Lori G. Armstrong
From an interview with Lori G. Armstrong at New Mystery Reader:
Your main character, PI Julie Collins, is refreshingly different from the squeaky clean, sober, smoke-free, celibate-unless-married, and politically correct versions of many PI's out there these days. What inspired you to go down this potentially risky road with a heroine who breaks every rule as opposed to the safer Mrs. Marple type?Read the full Q & A.
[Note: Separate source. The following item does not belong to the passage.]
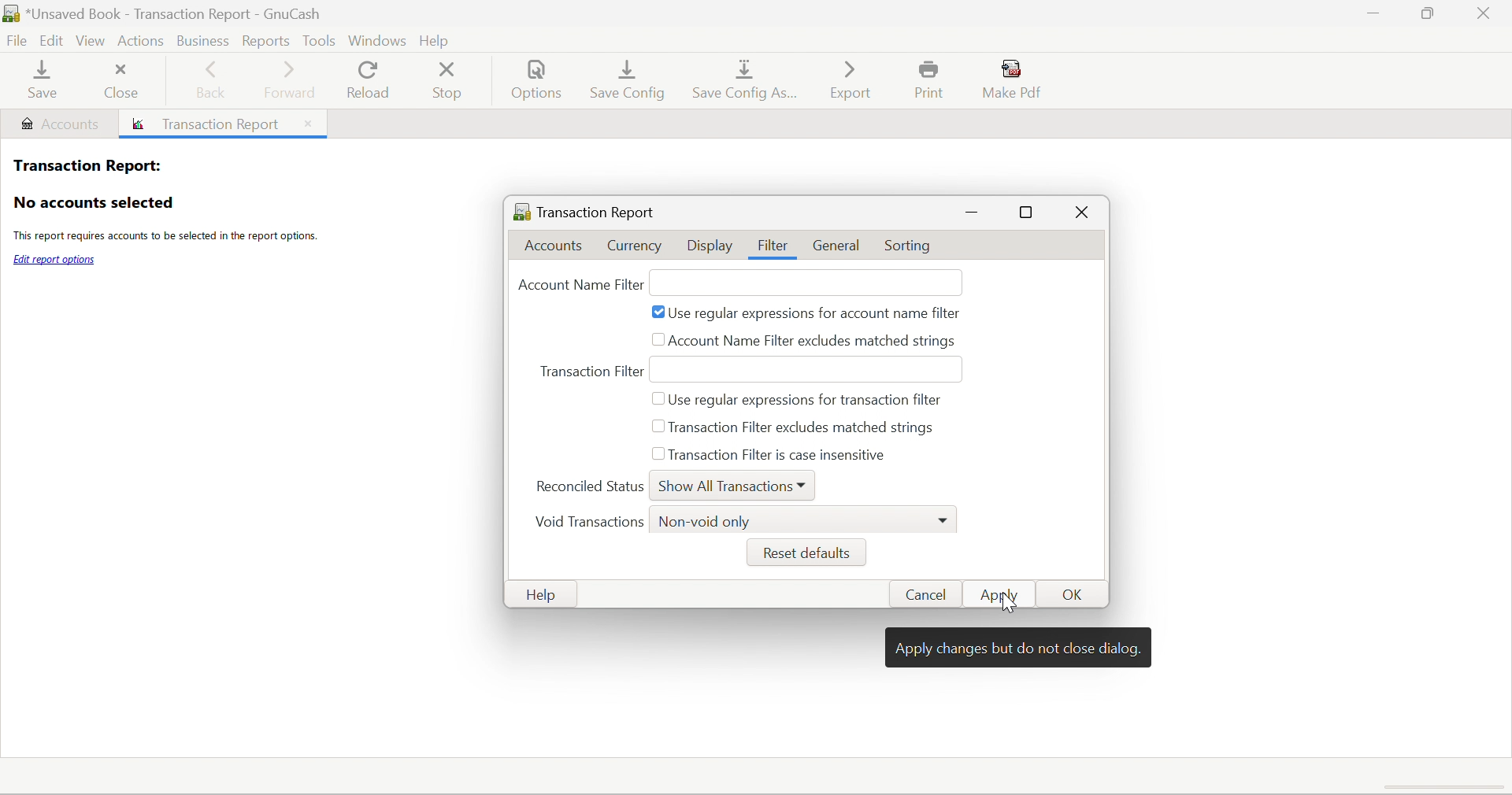  What do you see at coordinates (318, 40) in the screenshot?
I see `Tools` at bounding box center [318, 40].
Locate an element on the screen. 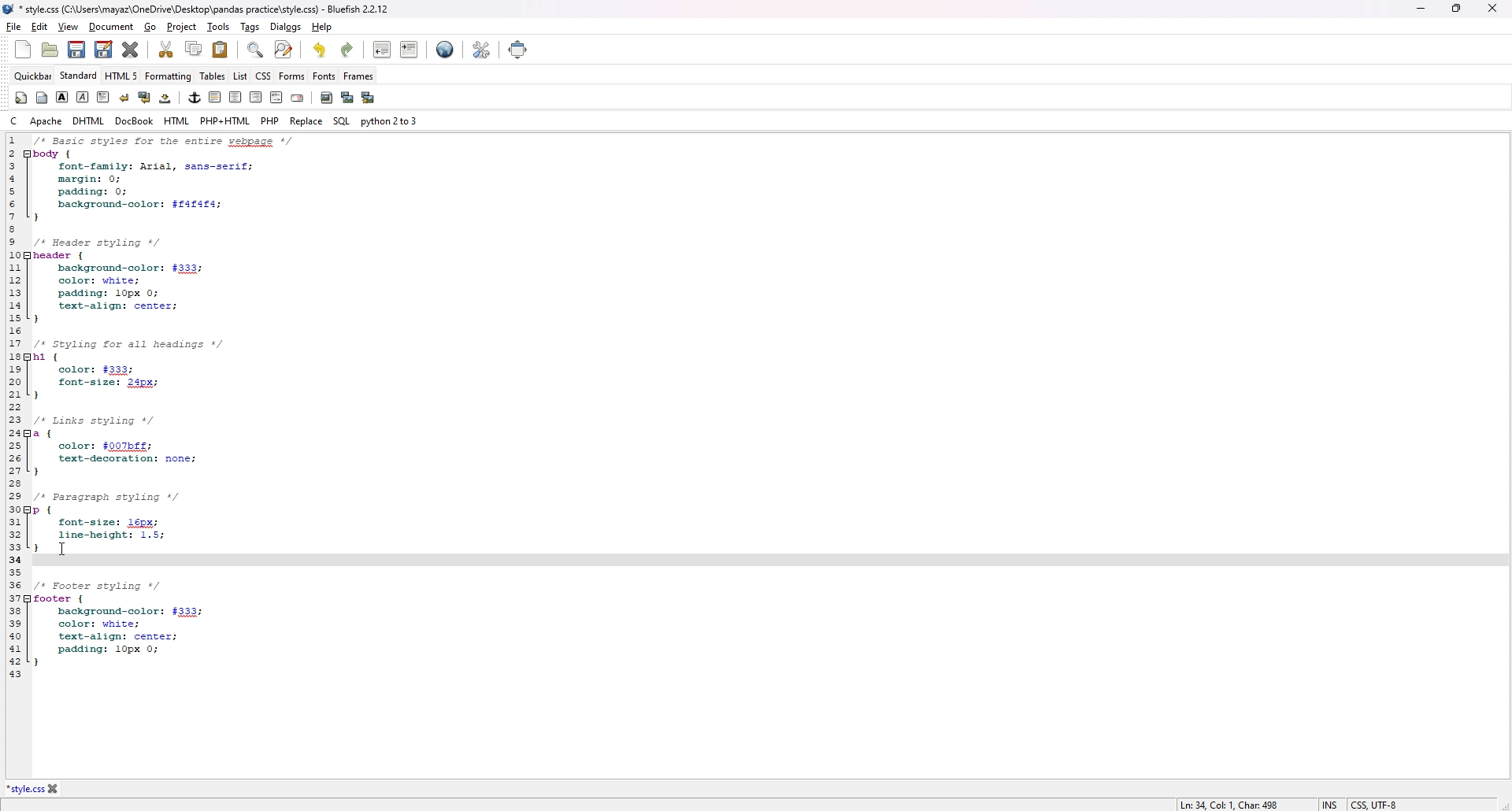 The width and height of the screenshot is (1512, 811). file is located at coordinates (13, 27).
I’d like to say I created Julie because I’m a rebel and I wanted the “bad girl with a heart of gold” story told accurately in the PI niche of the mystery world, and who better than a real bad girl like me to tell it? (Insert hysterical laughter) I didn’t intentionally set out to write Julie as the anti-Marple (zero offense to Marple fans) she just sort of blew onto the page in all her angry, chain-smoking, tequila swilling, cussing, sexual glory. I’ve always been drawn to stronger female characters, the mythic warrior goddesses, the iconic female PI’s, the pretty girls who hide discomfort from also having big brains behind smart-ass quips and foul language. Julie is a woman who gets knocked down, and gets back up. She is also a woman who won’t apologize for her opinions or her sexuality. She’s ballsy, and that makes some folks uncomfortable. Oddly enough, I find she makes more women readers uncomfortable than men readers. Someone once asked me if I’d hang out with Julie (after she finally believed I wasn’t actually Julie Collins in a suburban housewife/mother disguise) and I had to think about it, but the answer is yes, despite the fact Julie’s always getting into bar fights.